### What to do
Once the line with "The image size is (1000, 462)." is found in the data, output it and each following line exactly, up to and including the line with "Viewport: 1506px width, 812px height.", and nothing before or after.

★ ★ ★ ★ ★

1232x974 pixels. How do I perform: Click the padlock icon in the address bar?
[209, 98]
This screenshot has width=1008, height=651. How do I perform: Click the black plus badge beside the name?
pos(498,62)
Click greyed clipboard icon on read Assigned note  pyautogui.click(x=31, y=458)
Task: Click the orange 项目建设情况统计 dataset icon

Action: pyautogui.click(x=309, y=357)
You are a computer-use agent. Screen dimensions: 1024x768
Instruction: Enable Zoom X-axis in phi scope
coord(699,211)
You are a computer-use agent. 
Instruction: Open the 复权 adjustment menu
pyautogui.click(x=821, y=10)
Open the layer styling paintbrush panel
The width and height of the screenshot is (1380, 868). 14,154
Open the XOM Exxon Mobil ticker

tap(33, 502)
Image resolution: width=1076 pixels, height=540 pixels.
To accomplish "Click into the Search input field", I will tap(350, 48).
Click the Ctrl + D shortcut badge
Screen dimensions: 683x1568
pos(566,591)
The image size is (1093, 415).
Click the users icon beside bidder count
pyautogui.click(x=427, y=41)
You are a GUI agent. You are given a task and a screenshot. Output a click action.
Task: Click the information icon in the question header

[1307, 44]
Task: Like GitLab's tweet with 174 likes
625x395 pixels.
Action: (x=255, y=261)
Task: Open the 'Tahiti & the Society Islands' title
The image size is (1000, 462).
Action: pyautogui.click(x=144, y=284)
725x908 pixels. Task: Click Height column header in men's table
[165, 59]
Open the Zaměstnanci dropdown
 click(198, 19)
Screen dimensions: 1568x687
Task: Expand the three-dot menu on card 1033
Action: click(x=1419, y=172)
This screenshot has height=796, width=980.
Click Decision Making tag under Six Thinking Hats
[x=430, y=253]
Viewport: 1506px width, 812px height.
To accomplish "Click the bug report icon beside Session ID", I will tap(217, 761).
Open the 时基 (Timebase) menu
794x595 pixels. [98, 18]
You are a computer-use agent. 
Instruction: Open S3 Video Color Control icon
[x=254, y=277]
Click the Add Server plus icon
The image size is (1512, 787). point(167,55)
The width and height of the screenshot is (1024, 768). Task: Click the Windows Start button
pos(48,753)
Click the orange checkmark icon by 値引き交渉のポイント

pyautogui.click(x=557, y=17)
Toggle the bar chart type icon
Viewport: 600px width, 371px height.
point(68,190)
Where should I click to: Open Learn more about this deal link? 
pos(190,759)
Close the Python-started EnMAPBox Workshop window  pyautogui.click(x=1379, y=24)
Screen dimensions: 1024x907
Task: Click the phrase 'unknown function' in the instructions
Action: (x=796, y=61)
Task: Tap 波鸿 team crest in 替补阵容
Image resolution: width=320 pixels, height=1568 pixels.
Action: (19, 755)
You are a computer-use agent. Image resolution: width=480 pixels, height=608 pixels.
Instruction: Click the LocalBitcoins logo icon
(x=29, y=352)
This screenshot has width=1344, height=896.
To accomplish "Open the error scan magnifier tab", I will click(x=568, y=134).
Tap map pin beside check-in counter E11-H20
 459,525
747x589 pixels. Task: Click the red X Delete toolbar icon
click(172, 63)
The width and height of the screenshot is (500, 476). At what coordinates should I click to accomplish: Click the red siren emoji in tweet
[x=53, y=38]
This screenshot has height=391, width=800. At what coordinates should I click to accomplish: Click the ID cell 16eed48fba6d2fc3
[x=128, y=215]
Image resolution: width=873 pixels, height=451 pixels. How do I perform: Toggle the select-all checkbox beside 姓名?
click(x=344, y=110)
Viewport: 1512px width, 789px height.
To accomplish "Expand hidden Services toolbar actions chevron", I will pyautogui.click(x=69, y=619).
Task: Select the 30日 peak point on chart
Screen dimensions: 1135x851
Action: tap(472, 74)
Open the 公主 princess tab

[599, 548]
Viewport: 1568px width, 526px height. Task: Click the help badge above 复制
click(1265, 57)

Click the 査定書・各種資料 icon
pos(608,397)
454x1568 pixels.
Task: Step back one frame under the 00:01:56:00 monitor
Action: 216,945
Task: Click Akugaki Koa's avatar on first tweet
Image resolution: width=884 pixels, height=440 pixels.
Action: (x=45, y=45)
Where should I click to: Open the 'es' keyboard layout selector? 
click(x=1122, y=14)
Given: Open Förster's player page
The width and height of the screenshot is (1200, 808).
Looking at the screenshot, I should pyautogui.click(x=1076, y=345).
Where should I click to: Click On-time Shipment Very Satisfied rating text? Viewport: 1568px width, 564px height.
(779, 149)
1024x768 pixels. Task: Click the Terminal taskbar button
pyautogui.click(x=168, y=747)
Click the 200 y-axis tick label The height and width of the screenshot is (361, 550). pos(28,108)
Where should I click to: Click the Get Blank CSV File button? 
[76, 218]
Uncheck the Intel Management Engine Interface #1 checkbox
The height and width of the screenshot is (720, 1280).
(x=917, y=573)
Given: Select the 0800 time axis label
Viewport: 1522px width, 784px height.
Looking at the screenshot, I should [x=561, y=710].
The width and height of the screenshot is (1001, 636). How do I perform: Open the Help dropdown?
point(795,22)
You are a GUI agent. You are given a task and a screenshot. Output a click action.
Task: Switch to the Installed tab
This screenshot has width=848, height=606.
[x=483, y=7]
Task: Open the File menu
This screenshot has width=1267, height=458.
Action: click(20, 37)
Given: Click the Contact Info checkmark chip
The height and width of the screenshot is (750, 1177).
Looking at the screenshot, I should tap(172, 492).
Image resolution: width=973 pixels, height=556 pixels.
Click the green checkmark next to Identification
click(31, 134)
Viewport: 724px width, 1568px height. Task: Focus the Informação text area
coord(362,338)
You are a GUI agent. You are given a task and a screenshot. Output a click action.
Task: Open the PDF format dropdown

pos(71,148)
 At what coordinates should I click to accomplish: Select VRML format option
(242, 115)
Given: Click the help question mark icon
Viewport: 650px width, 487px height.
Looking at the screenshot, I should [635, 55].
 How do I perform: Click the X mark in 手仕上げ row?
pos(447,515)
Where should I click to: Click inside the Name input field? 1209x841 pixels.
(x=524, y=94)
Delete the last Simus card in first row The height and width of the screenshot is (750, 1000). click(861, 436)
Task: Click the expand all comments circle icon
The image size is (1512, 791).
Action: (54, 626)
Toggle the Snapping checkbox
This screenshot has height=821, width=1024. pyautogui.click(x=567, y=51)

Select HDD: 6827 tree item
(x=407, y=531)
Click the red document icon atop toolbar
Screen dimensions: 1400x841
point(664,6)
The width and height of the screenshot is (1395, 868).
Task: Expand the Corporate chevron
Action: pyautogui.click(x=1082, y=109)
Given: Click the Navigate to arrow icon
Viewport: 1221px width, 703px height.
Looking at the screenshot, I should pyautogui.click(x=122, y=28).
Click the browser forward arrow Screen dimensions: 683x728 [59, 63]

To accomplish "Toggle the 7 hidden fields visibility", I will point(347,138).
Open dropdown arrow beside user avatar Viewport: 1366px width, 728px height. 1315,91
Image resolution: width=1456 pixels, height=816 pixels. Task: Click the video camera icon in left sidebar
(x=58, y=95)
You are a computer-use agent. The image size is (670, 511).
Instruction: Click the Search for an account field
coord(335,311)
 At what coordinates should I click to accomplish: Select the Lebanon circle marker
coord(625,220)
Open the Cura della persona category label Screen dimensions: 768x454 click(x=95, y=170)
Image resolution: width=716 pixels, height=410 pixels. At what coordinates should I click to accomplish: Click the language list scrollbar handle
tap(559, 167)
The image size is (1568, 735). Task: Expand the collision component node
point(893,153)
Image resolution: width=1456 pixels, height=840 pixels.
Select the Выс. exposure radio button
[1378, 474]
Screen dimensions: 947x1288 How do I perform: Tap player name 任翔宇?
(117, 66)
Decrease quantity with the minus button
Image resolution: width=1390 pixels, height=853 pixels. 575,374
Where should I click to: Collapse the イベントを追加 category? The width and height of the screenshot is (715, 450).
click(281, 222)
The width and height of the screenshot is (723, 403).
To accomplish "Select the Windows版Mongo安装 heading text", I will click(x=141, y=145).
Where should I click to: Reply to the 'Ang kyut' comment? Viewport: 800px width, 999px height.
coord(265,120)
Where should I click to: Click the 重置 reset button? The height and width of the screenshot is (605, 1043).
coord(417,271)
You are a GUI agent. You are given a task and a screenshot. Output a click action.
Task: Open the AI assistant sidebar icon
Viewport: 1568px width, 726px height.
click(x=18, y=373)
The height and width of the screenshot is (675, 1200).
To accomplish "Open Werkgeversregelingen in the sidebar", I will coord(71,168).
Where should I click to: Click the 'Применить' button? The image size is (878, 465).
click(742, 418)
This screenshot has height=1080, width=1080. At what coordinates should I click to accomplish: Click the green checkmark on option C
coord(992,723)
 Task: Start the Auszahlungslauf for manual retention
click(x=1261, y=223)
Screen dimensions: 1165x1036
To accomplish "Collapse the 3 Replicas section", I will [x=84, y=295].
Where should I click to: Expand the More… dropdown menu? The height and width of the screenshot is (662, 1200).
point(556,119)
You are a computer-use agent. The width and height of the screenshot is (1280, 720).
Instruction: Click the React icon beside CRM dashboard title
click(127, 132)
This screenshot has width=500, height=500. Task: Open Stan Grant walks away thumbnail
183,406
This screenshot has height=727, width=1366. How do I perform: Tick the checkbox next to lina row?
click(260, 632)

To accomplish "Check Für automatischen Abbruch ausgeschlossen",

★ ★ ★ ★ ★

### Result for this task
The image size is (1000, 462).
Action: pyautogui.click(x=144, y=284)
725x908 pixels. Task: Click Height column header in men's table
[165, 59]
Open the Zaměstnanci dropdown
 click(198, 19)
Screen dimensions: 1568x687
Task: Expand the three-dot menu on card 1033
Action: click(x=1419, y=172)
This screenshot has height=796, width=980.
Click Decision Making tag under Six Thinking Hats
[x=430, y=253]
Viewport: 1506px width, 812px height.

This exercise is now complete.